Время сержанта Николаева | страница 30



— По крайней мере, — сказал Вайнштейн, — знаешь, куда уходит время.

— Убьют — вот и все время, — сказал Трофимов.

— Пусть убьют! — сказал Омельченко с двумя золотыми фиксами (“ты бы их на ночь снимал, что ли, Омельченко, — вспомнил Николаев насмешки над курсантом, — светят как лампочки, спать мешают”).

— Афганистан даром не пройдет, он всю страну перелопатит, — это, конечно, пропагандировал философ Минин.

— Пусть, — решил Николаев, — не буду трогать, пусть греются, жрут сало, мечтают.

Голова Николаева лежала на шапке, и ей стало мягко, он стал думать сквозь потеплевшую природу, сквозь льдистую трещину времени.

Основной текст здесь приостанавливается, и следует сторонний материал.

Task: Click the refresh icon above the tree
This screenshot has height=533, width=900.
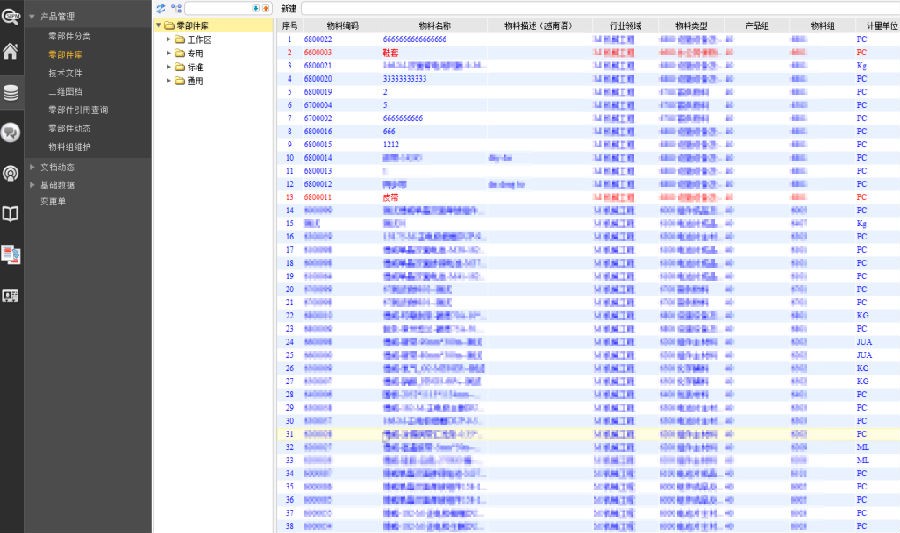Action: pos(161,8)
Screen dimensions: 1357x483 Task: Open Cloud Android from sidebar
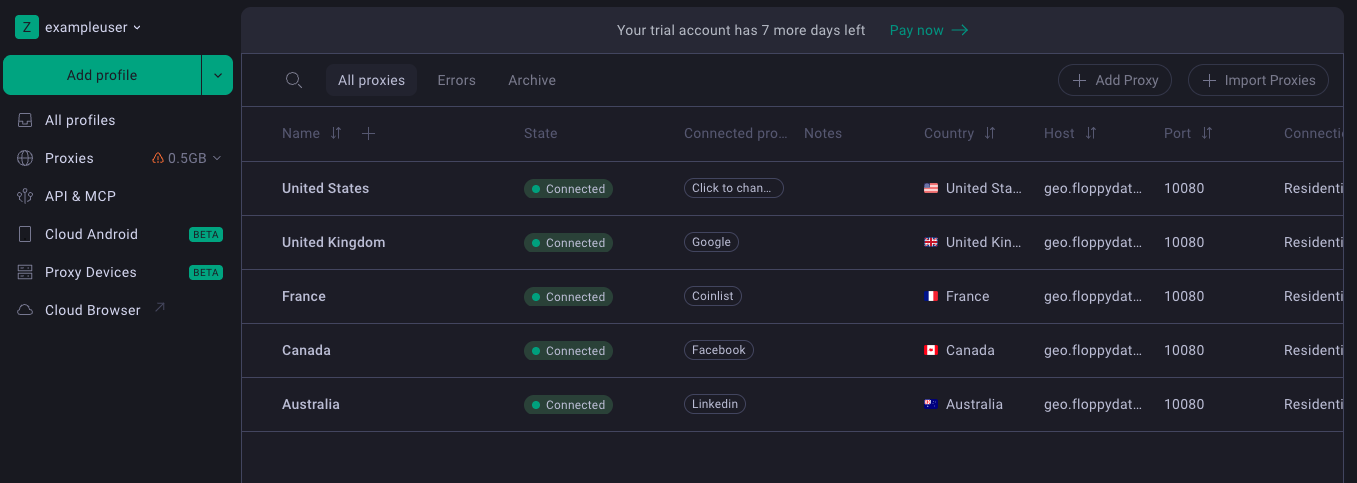91,234
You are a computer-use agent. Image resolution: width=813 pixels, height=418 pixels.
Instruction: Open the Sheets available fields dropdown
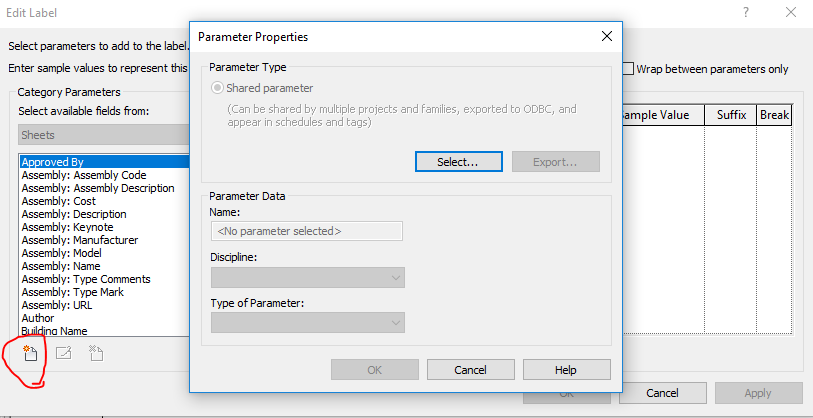point(104,135)
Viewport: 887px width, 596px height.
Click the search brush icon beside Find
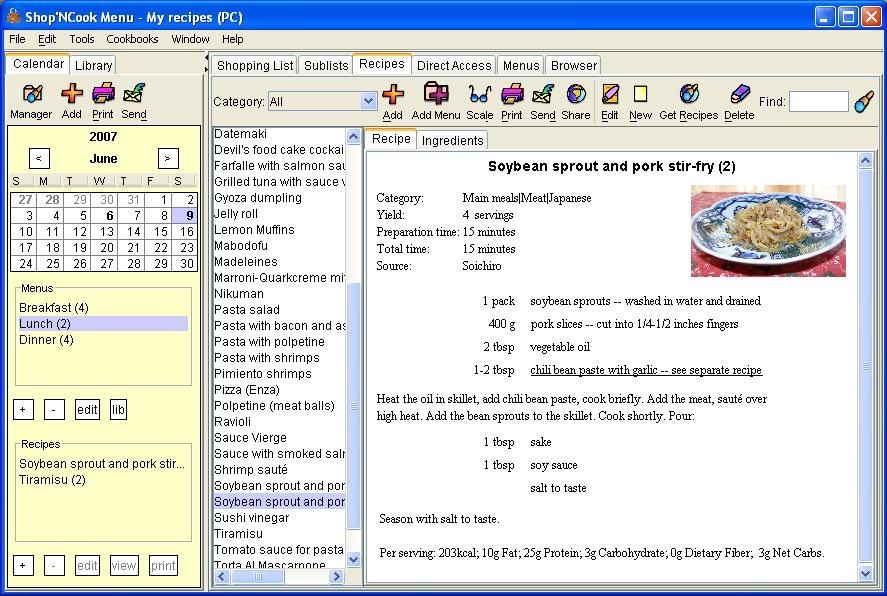pos(864,102)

Ему мерещилась немая, бесчувственная ночь, самый ее расцвет — три часа. Это было миллион лет назад. Он стоит в карауле на Первом посту, т.е. у знамени части в штабе. Разводящий только что ушел и оставил его одного. Была уже третья, абсолютно выматывающая смена. Первый пост доверяют красивым, опрятным солдатам. Днем в штабе много народу, забавно слушать командира и штабистов, то, как он их разносит и как они соглашаются с ним. Приятно, когда тебе (хотя, разумеется, знамени) отдают честь; сам командир и Архангельский прижимают руки и слегка поворачивают голову в твою сторону. Весело стоять у знамени днем на затекающих за сутки ногах. Однажды Николаев даже прыснул в голос, но перевел это, слава богу, в нечаянный кашель, иначе ему бы несдобровать. Это было, когда вальяжный и плотный начальник штаба застал в коридоре у своего кабинета маленькую шавку, которая принялась тяфкать на него, как на того слона. Начальник штаба, возмущаясь, вызвал дежурного и продрал на него горло: “Откуда в штабе сучка, я вас спрашиваю, товарищ капитан?” А сучка в это время гавкала на начштаба, имитируя его же эмоции. Вот именно этой картины подобия Николаев тогда смолоду и не выдержал, стоя на почтеннейшей ступеньке, в голос засмеялся. Офицеры примолкли, дежурный схватил пищащую сучку за шерсть и понес восвояси, а начштаба нахмурился, но, проходя мимо, приложил ладонь к козырьку и вгляделся в лицо наглого часового.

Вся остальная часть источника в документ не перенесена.